What are the most promising future research directions for P. lanio tachykinin-like peptides?

Several promising research directions warrant further investigation:

• Comprehensive structural characterization: Determining the three-dimensional structure of these peptides in solution and when bound to different receptor subtypes.

• Receptor selectivity profiling: Detailed characterization of their interactions with different tachykinin receptor subtypes across various species.

• Mechanism of action studies: Elucidating whether the peptides directly activate tachykinin receptors or work through indirect mechanisms, such as stimulating the release of endogenous tachykinins.
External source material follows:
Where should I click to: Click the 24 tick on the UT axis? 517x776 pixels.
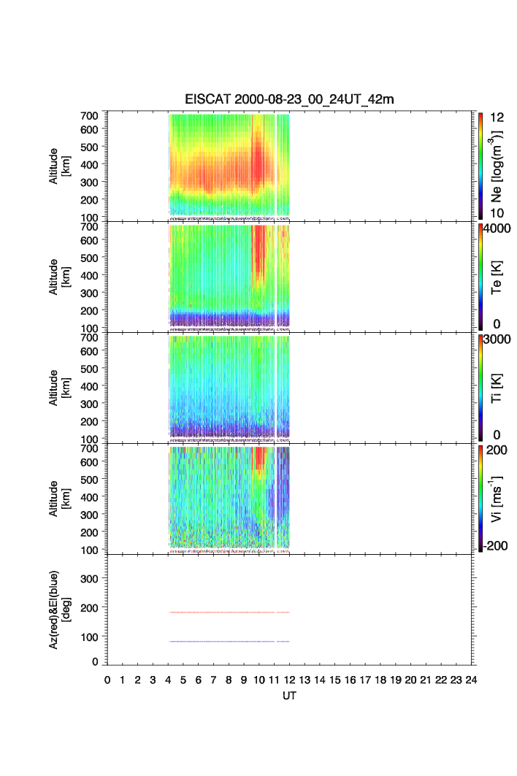click(472, 680)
• Signaling pathway analysis: Investigating whether these peptides activate unique intracellular signaling pathways distinct from those triggered by canonical tachykinins.

• Biodistribution and pharmacokinetics: Studying how these peptides distribute in tissues and their stability in biological fluids.

• Ecological function: Investigating the role of these peptides in the wasp's defense against predators and potential prey capture.

• Comparative venomics: Analyzing related peptides across different Polistes species to understand evolutionary patterns and structure-function relationships.

• Modified peptide development: Creating modified versions with enhanced stability, receptor selectivity, or novel biological activities for research and potential therapeutic applications.

• Cross-reactivity with allergens: Investigating potential cross-reactivity between these peptides and known allergens, which could have implications for understanding and treating Hymenoptera venom allergies.

Pursuing these research directions would significantly advance our understanding of this fascinating class of venom peptides and potentially lead to valuable biomedical applications.